7.3 Run an Allowlist, Not Just a Denylist

The durable posture is default-deny: decide which skills are approved, deploy those through managed (enterprise) scope so they take precedence, and block model invocation of the rest. Because enterprise scope overrides personal and project, an approved managed skill cannot be silently shadowed by a project copy of the same name, and a managed deny on the Skill tool cannot be undone in user settings. The result is the inversion you want: a curated set of vetted skills is available everywhere, and an unreviewed skill dropped into a project directory does not run.

7.4 Add a Deterministic Backstop with Hooks

Every control above either constrains configuration or relies on a person having vetted a skill. Hooks add something different: enforcement that does not flow through the model's judgment at all. A PreToolUse hook can inspect and block tool calls regardless of what a skill's instructions said, and because a blocking hook decision holds even when a permission rule would have allowed the call, hooks can only tighten policy. This is the same machinery the MCP Tool Poisoning Defense Guide applies to MCP tools and the Claude Code Hooks Complete Guide documents in full — here it backstops skill-driven behavior, for example by refusing tool calls whose arguments reach outside the project or contact unapproved hosts no matter which skill requested them. The honest caveat from that guide applies unchanged: a hook is a process you run with your own privileges, configured in files an attacker who already controls your machine could also target, so keep hook scripts in version control and let the managed layer own the configuration on fleet machines.

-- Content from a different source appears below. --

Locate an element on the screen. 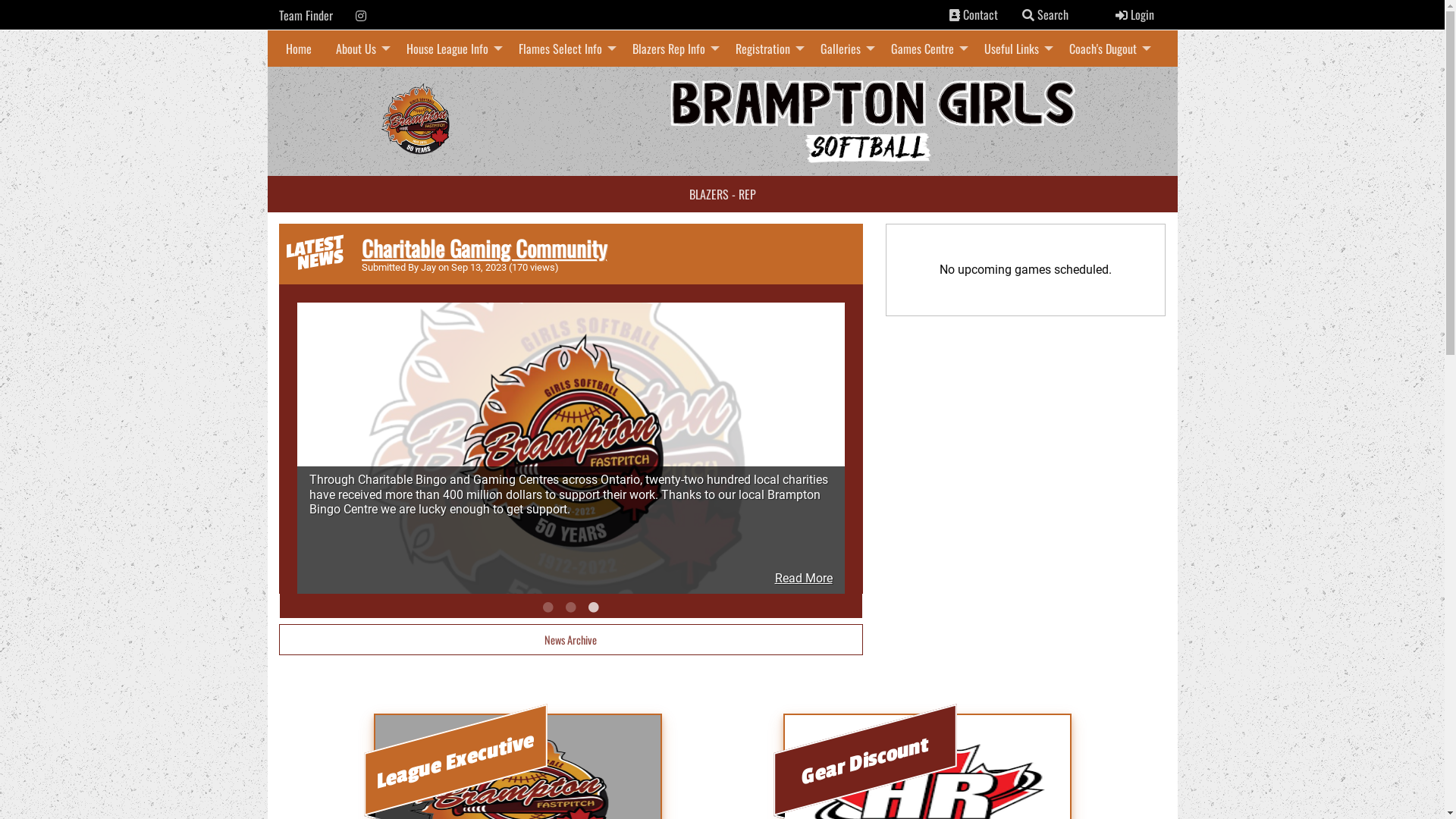 The image size is (1456, 819). ' Contact' is located at coordinates (973, 14).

7.5 Run It as a Catalog That Re-Reviews on Change

The remaining work is process, and it mirrors the per-developer checklist at fleet scale: a published internal catalog of approved skills with owners and pinned versions; a request path for new skills that triggers the Section 4-6 checklist; pinned snapshots so drift can be detected; and scheduled re-review — on a regular cadence and, critically, on every version change, because a skill that updates upstream is an unreviewed change to your agents' instructions and code. A skill is approved at a version, not in perpetuity.

8. Tooling the Checklist

Most of Section 6 is mechanical pattern-matching — find the shell hooks, enumerate the files, flag the encoded blobs, list the network destinations, read each allowed-tools entry — and mechanical work should be mechanized so the human attention goes to the part that needs judgment. That is the role of the companion tool in this series, the Agent Skills Validator and Security Scanner, which validates SKILL.md frontmatter against the documented schema and flags the static-detectable risk patterns this guide describes: over-broad allowed-tools, render-time shell hooks, dangerous command shapes, hardcoded secrets, network egress, and invisible or out-of-range characters. Run entirely client-side, it turns the first pass of the checklist into a report a reviewer can read in seconds.

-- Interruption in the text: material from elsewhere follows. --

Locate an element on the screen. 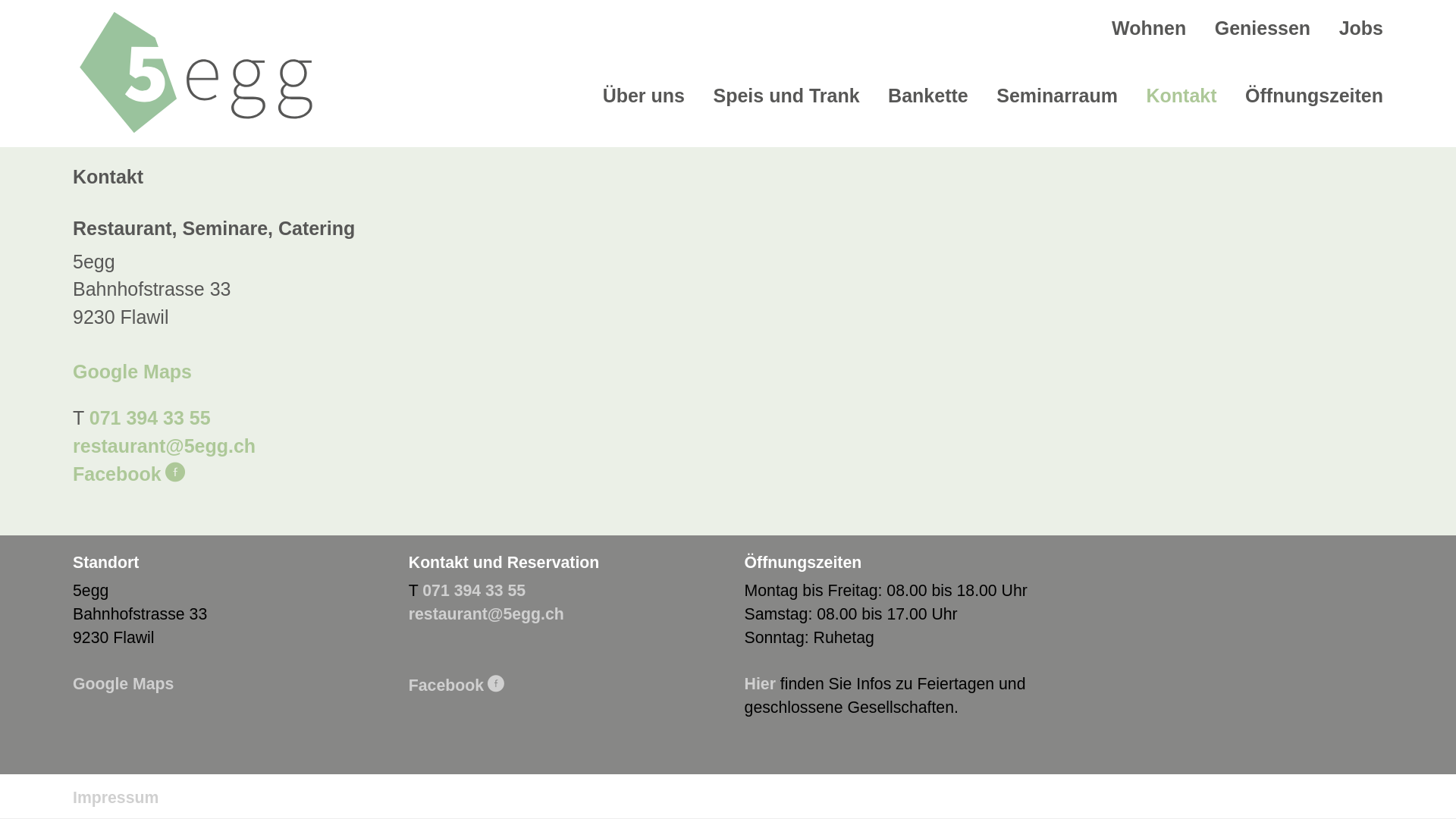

The honest framing matters more than the tool. A clean scan is not a safety guarantee. A scanner sees what is statically present; it cannot:

  • Judge intent in natural language. The Section 3.1 instruction-embedded payload is grammatically ordinary — "does this instruction serve the purpose?" is a human question, and the most important one.
  • Predict runtime behavior. What a script does can depend on the environment, on a fetched response, or on a condition that the static text does not reveal.
  • See the future. A skill that passes today can change tomorrow; the scan describes the version you scanned, which is exactly why pinning and re-review (Sections 4 and 7) exist.

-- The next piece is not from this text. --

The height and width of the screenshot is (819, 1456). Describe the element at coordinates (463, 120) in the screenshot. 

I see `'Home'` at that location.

Use a scanner the way you use a dependency-vulnerability scanner: a fast, repeatable baseline that catches the obvious and the mechanical, and a prompt for the human review that no tool replaces — not a gate you wave skills through because the light was green.

9. Common Pitfalls

  • "It is from an official marketplace, so it is safe." A listing or directory reviews against listing criteria; it does not continuously security-audit every skill or every update. Anthropic's own guidance is to use skills only from sources you created or obtained from Anthropic, and notes that claude.ai's custom skills are per-user with no central admin management. Provenance raises the prior; it does not replace inspection.
  • Reviewing only SKILL.md. The bundled scripts are where executable payloads live, and their source never reaches the model. A review that reads the prose and skips the scripts/ directory has reviewed the cover, not the book.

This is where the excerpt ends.